While rapping is a hobby that might have some scouts concerned, ripping defenses with big plays is his passion. His senior season was absurdly good. He caught 70 passes for 984 yards and 10 touchdowns, rushed 19 times for 161 yards and one touchdown, and averaged 12.6 yards per punt return with one touchdown and 21.6 yards on a handful of kickoff returns.
It was a monster season after playing in only seven games due to injuries in 2019.
"It's just really the mindset that evolved over the time I was injured,'' Toney said. "It just made me look at a whole different aspect of the game and what I got to do to get better and how to improve myself. I just took that and focused on what I needed to focus on.
"On my end, it was like I felt I was letting people down because I know what I bring to the game,'' he continued. "To see my teammates out there playing, I felt like I was letting those guys down. That's why I ended with a big bang after I came back from my injury. I was just so full of energy and ready to get at it."
Toney wrapped up his collegiate career at the Senior Bowl. A day before the game, the native of Mobile, Ala., had his jersey retired at Blount High School. A dual-threat quarterback, he passed for 8,200 yards and rushed for 2,400 yards.
Toney arrived at Florida as a quarterback and might have the strongest arm on the team – even with NFL-bound quarterback Kyle Trask leading the team.
"He's an amazing, not just athlete but I think, one of the things that's changed about him this year that everybody can see is, he went from a guy that was a playmaker into a guy that is an every-down, one of the best wide receivers in the country," coach Dan Mullen told SI.com.
Known as a “human joystick,” Toney made a lot of highlight plays. A 47-yard run against Florida State ranks among his favorites. The play showed his ability to break tackles – he ranked fifth in the nation with 20, according to Pro Football Focus, elusiveness and speed.

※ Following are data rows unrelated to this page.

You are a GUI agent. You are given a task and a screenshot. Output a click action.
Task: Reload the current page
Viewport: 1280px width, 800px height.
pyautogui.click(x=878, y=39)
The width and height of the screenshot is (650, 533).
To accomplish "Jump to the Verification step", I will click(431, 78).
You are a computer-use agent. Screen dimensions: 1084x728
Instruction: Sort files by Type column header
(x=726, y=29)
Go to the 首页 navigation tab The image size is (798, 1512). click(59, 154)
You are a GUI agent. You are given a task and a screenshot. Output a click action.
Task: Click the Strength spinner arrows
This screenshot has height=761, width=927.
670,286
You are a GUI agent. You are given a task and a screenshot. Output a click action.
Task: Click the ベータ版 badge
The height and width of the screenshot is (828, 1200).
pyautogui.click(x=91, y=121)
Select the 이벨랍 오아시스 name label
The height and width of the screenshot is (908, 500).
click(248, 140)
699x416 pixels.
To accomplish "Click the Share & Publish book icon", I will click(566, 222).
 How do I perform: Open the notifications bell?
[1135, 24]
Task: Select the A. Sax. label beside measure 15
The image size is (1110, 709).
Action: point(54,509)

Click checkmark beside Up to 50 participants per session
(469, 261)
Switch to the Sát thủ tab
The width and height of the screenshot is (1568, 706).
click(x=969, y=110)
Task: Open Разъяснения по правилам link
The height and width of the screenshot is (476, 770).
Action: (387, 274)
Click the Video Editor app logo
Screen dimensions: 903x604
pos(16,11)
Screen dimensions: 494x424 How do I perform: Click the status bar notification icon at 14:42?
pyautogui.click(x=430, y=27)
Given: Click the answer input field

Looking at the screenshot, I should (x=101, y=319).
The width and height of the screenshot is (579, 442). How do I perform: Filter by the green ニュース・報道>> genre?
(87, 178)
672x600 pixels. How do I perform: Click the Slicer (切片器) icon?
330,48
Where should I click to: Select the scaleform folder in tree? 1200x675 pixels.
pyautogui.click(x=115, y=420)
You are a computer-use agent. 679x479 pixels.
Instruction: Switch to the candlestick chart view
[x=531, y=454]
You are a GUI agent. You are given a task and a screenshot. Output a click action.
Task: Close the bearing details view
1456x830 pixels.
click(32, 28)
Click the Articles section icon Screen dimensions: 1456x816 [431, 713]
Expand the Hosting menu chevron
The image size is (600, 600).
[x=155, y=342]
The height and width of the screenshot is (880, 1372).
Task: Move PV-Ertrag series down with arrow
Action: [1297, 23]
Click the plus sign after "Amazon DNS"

“The most memorable play that I’ve made,” he said. “Everything happened so fast. I didn’t even know what I was doing. Everything was just so quick and spontaneous. It was like, ‘Wow.’ I surprise myself with different moves.
“When I see that (on tape), it’s mind blowing that I really can do that. I’m just as surprised as the fans, overwhelmed in a way. But I’ve been playing the same way since I was knee-high. I’ve just always been that guy.”
In July 2018, an AR-15 was found in his car during a traffic stop.
Measureables: 5-foot-11 1/8, 189 pounds at Senior Bowl. 9 1/2-inch hands. Pro day: March 31.
Stats and accolades: In four seasons, Toney caught 120 passes for 1,590 yards (13.3 average) and 12 touchdowns and added 580 rushing yards (8.8 average). Most of the receiving production came as a senior, when he caught 70 balls for 984 yards and 10 scores as he was named to the all-SEC first team as an all-purpose player.
NFL Draft Bible says: Possessing ridiculous flexibility, suddenness and change of direction, there are few defenders, let alone humans that are able to match and mirror Toney’s movements. He is explosive in-and-out of his breaks. If given free access, he can beat most defenders in a foot race. His speed makes it extremely difficult to stick with him on crossing routes. Pair his flexibility with very quick feet, which enables him to set up defenders at the top of his routes and you have a nightmare matchup in man coverage. At Florida, Toney gets plenty of manufactured touches such as screens and end arounds. Toney will primarily be a slot receiver who can be motioned all over the field and requires a high number of touches to capitalize on his ability to be a dangerous ball-carrier.
About This Series
Packer Central is introducing you to the top prospects, both on and off the field, in this year’s NFL Draft. The series is starting with the top five at each position, then will add additional players as the draft approaches, with a focus on positions of need.